Junge Welt, 21./22.3.2020

So also ist "die Krise" in dieser Form zustande gekommen: Die Infektionszahlen sind Produkt politischer Entscheidungen - ebenso wie das Gesundheitssystem, mit dem sie jetzt bewältigt werden müssen und eben nicht bewältigt werden können. Für die Politik sieht die Sache genau umgekehrt aus: Sie muss angeblich mit dem umgehen, was sie vorfindet.

Dass sie gestern Mittel gehabt hätte und es an ihrem Willen gefehlt hat, weil sie ganz andere Zwecke auf der Tagesordnung hat als eine "Versorgung" im Normalleben und auch in eventuellen Notfall-Situationen, will sie nicht wissen - jetzt gilt es, nach "vorne zu schauen" und das "Notwendige" anzupacken…

Auf wessen Kosten die Krisenpolitik geht, steht dabei fest.

Nochmal: Es ist ein Unding, dass in Deutschland die Forderung nach einem Shutdown aller nicht-lebensnotwendigen Arbeitsplätze noch nicht aufgekommen ist. Wer den Schaden hat, braucht auf den Spott nicht lange zu warten.

Der Kanzlerin wie den Qualitätsjournalisten fällt "jetzt" auf, wer eigentlich das Essen herschafft, die Regale einräumt, den Müll wegmacht und Menschen pflegt, wenn sie krank werden. Diese Leute - auch das sagen sie laut - werden "erbärmlich schlecht bezahlt".

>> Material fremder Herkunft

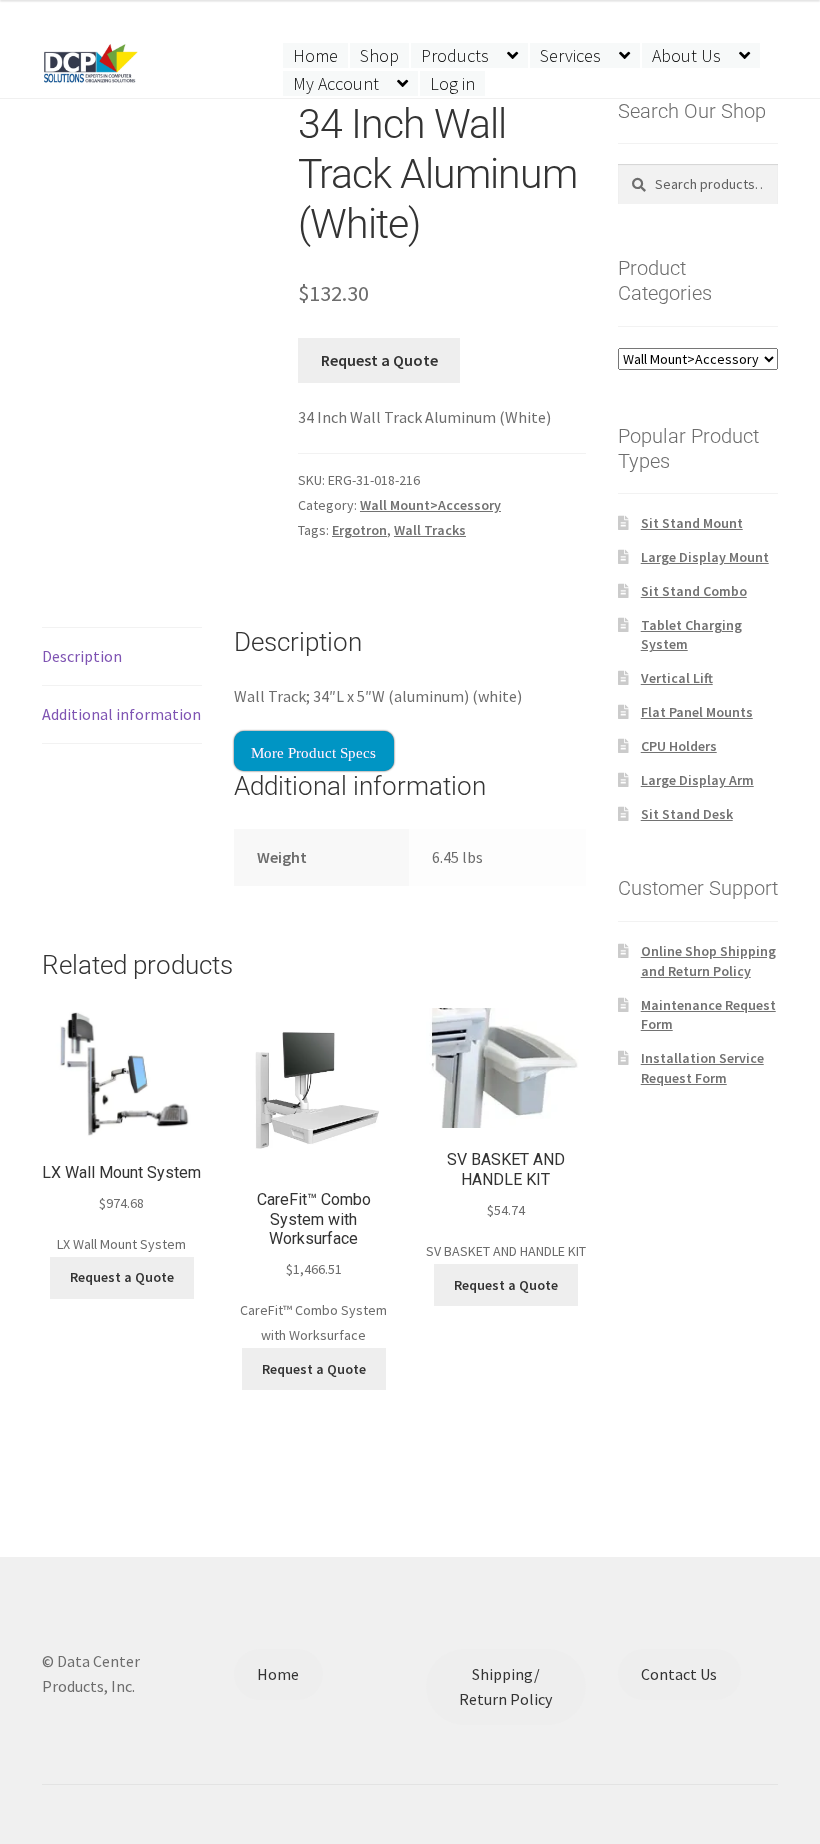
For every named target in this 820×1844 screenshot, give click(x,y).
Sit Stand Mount (692, 523)
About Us (686, 55)
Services (570, 55)
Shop (379, 55)
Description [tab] (82, 656)
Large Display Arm (697, 780)
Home (315, 55)
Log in (452, 83)
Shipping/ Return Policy (505, 1686)
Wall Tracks (430, 530)
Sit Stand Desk (687, 814)
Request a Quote (379, 360)
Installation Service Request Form (702, 1068)
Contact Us (679, 1674)
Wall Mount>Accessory (430, 505)
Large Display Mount (705, 557)
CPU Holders (679, 746)
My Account (336, 83)
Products (455, 55)
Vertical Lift (677, 678)
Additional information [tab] (121, 714)
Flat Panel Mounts (697, 712)
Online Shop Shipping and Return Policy (708, 961)
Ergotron (359, 530)
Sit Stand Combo (694, 591)
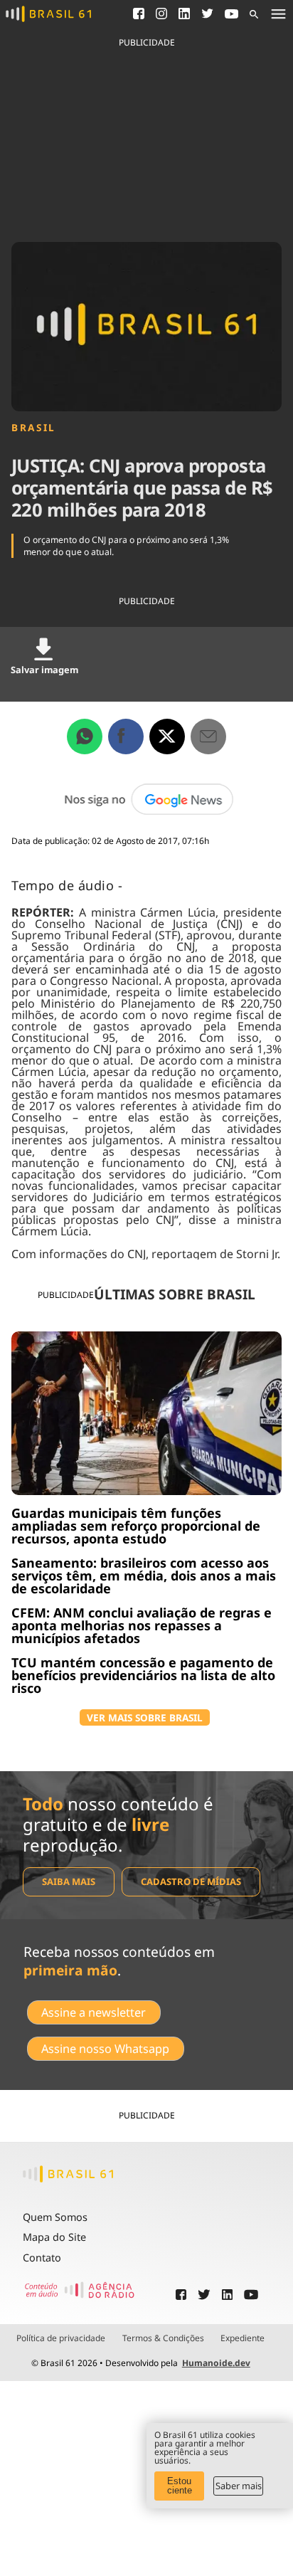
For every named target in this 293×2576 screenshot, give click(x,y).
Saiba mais (68, 1881)
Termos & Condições (163, 2338)
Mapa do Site (54, 2237)
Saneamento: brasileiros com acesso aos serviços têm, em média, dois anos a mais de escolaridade (143, 1575)
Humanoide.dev (216, 2363)
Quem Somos (55, 2217)
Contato (42, 2257)
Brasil (33, 428)
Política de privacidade (60, 2338)
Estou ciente (179, 2486)
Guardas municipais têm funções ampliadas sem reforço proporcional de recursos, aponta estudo (135, 1525)
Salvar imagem (44, 669)
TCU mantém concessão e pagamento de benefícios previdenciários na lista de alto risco (143, 1675)
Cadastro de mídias (191, 1881)
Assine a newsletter (93, 2012)
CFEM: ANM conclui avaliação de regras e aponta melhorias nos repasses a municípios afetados (141, 1625)
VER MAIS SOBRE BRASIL (145, 1717)
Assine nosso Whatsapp (105, 2049)
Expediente (242, 2338)
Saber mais (238, 2485)
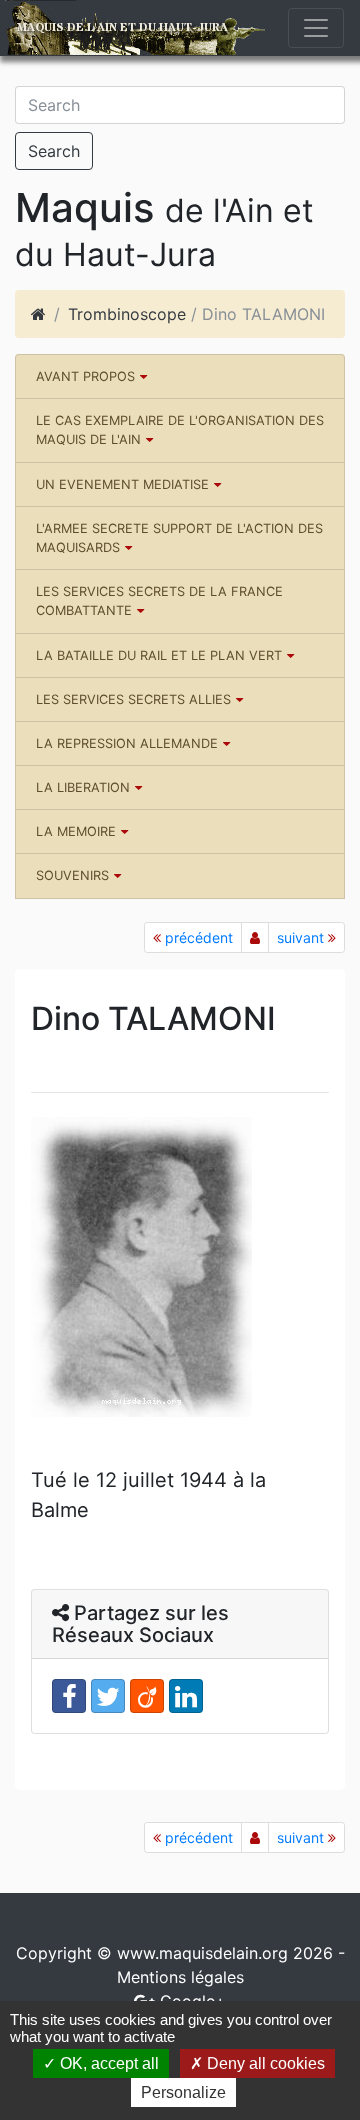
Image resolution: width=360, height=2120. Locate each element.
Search (54, 151)
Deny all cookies (264, 2063)
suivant (302, 937)
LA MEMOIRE (76, 831)
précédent (197, 937)
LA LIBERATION (83, 787)
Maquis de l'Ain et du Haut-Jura (122, 27)
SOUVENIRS (72, 875)
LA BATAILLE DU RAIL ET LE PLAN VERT (159, 655)
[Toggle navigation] (316, 28)
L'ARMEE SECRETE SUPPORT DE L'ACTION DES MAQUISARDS (179, 538)
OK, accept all (107, 2063)
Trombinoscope (127, 314)
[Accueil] (38, 314)
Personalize (183, 2092)
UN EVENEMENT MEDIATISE (122, 484)
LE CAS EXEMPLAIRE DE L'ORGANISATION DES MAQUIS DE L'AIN (180, 430)
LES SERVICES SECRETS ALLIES (133, 699)
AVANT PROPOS (85, 376)
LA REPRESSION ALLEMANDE (127, 743)
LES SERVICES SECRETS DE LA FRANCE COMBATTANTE (159, 601)
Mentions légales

Fragt sich nur, wer dafür eigentlich sorgt. Und ob diese "Helden unseres Alltags" eigentlich gut beraten sind, so auf die Politik zu vertrauen. Oder ob nicht aus Gründen der Vernunft und des persönlichen Wohlergehens endlich etwas mehr "Distanz" sinnvoller wäre - nämlich zu diesem Staat, seinen Kalkulationen und seiner Wirtschaft.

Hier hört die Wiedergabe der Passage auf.